#### Selected passage:
= Beginning of Section =

I feel like I’m decomposing, like a pile of leaves, little particles dropping off bit by bit from my structure.

People break bones all the time. Why am I having such trouble? I’ve known a long time that I’ve got some conditions in my life that aren’t helpful to handling the human condition, whether a stubbed toe or a broken foot. I’m partner-less, childless, motherless, and live alone. I work at part-time jobs primarily out of a home office. Most of my work involves process rather than results. I’ve had trouble finding groups and communities in which I feel a sense of belonging. In isolation, each experience can feel magnified.

Oh, yeah. And that other thing. Fucking alcoholism.

I have worked my ass off to not have this. For four solid years, I have longed to drink and not. I have tried every treatment I could access, tried every way of thinking and re-thinking and feeling and re-feeling and doing and doing differently and it just won’t let up. I am exhausted.

I didn’t know how much my daily freedom to exercise intensely to my heart’s content and my mind’s calming and my body’s relieving meant to me until I lost it.

I continue to marvel at how people who have this condition, and don’t have the resources I have, stay abstinent. I have employment, housing, transportation, health insurance. And a gym membership. Maybe they make it because they have someone who loves them? I have people who love me, of course, but at a distance. As it should be. They’re living their lives. I am to live mine, too.

How to live a solitary life with a chronic illness? Gee. It’s just not the question I expected to answer at 58. Barbie, Ken, Baby, Cinderella, Handsome Prince. That’s my paradigm!

Yesterday was hard, today is hard, and tomorrow will be hard.

That’s actually been mostly what it’s been like to be me during these four years of abstinence from alcohol.

For me, turning towards the truth, not away from it, is a relief. And the truth is that this is just hard as hell, harder than I ever could have anticipated, possibly harder than I have the capacity for. And way harder than anyone who’s tried to help me has found it to be. This just seems intractable. And it may be. I just might not triumph. Okay! That’s the deal!

= End of Section =

#### Dataset extract:
= Beginning of Section =

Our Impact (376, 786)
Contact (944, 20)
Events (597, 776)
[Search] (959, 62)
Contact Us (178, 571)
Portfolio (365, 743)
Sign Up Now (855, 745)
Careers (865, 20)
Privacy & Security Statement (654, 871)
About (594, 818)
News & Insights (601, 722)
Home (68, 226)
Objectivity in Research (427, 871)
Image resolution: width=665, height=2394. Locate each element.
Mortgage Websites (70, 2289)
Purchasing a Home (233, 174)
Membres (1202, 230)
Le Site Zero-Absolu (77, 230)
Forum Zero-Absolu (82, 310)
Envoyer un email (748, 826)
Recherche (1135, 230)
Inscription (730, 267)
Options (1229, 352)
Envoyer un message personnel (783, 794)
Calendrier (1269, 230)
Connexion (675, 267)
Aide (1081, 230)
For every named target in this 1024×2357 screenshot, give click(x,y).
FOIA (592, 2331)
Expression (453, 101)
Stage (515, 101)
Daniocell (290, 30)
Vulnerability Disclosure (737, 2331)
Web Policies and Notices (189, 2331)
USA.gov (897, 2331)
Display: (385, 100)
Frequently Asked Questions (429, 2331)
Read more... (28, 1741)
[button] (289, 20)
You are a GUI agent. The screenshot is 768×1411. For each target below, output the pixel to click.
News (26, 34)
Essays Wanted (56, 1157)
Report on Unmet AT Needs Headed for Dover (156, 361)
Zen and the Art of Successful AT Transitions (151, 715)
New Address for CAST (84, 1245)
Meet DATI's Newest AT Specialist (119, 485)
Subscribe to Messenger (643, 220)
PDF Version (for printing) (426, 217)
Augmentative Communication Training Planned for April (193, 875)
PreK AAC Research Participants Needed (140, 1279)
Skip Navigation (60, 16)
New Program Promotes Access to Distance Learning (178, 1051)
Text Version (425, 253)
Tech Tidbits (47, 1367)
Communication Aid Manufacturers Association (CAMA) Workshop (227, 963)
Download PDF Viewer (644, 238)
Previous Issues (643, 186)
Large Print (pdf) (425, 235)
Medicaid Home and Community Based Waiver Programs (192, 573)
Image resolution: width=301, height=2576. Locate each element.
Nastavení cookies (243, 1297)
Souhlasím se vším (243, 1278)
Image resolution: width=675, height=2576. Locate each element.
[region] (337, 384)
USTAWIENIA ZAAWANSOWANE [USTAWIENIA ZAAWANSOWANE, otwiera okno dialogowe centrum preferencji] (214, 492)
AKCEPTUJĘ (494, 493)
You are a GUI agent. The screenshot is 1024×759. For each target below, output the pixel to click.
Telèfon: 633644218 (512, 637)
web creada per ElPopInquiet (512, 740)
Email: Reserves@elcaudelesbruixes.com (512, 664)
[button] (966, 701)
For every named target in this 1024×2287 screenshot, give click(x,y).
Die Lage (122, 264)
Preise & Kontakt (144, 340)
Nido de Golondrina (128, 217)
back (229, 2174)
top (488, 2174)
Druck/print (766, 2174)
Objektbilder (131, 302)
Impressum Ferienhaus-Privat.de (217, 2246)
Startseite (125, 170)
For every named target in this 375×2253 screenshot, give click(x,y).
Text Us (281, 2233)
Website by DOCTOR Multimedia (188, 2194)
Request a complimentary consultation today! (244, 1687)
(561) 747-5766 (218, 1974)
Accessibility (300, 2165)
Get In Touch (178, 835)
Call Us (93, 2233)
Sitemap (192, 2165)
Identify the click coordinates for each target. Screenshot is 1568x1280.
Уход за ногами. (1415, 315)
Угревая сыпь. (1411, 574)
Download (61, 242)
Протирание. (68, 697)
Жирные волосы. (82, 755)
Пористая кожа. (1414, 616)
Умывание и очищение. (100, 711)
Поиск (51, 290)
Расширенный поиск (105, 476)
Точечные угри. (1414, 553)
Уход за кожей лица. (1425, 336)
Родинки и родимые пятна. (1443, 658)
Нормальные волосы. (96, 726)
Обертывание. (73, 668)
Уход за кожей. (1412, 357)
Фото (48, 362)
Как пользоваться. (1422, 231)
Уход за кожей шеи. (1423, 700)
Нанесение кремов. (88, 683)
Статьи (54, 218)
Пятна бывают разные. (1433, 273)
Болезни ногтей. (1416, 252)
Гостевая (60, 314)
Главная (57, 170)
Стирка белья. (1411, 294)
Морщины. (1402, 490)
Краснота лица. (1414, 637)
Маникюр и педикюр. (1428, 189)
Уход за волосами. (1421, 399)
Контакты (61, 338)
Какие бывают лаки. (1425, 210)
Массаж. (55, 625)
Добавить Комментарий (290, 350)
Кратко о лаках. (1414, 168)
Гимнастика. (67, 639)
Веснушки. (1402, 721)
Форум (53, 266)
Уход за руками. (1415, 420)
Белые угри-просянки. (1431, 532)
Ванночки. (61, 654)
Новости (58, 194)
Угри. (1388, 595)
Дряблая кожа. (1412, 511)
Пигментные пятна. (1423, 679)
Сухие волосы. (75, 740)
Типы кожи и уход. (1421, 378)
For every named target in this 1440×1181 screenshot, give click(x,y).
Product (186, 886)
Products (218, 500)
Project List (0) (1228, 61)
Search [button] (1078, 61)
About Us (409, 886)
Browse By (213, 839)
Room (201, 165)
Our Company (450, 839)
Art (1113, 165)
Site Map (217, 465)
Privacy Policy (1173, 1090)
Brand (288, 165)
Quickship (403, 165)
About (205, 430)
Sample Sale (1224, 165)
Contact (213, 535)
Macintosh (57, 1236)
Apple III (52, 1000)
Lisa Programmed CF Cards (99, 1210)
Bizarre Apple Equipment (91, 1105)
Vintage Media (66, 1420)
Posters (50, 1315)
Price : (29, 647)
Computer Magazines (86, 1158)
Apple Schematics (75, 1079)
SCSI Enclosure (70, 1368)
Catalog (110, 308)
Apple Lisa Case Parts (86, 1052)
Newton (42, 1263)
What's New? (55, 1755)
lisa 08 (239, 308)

= End of Section =

#### Tasks:
A – Answer these questions using the personal essay on abstinence from alcohol:
(i) How long has the writer abstained from alcohol?
(ii) At what age does the writer say this question has come up?
(iii) What resources does the writer say they have?
B – Write the next part of the personal essay on abstinence from alcohol, picking up after its final sentence.
The material has no role in this work.

#### Set of answers:
A –
(i) Four years.
(ii) 58.
(iii) Employment, housing, transportation, health insurance, and a gym membership.

B –
I think it was my 8th grade math teacher, Mrs. Hooper, who first taught me how to do proofs: start with the givens. Given that 1) today will be a day of deprivation, i.e. no alcohol and no significant exercise, both of which would offer a blessed break, 2) today will be a day of above average physical pain, 3) nothing known today can make tomorrow better, 4) intimate, connected contact won’t happen, but general contact might, 5) the top recommendation for politics-induced anxiety is, wait for it, physical activity, how, Anne, would you like to spend the day?

I would like to write a blog post on my blog stating my truth, and I would like to say, yeah, I might relapse but it won’t mean much of anything, just a bout with a chronic illness after a pretty significant period of remission.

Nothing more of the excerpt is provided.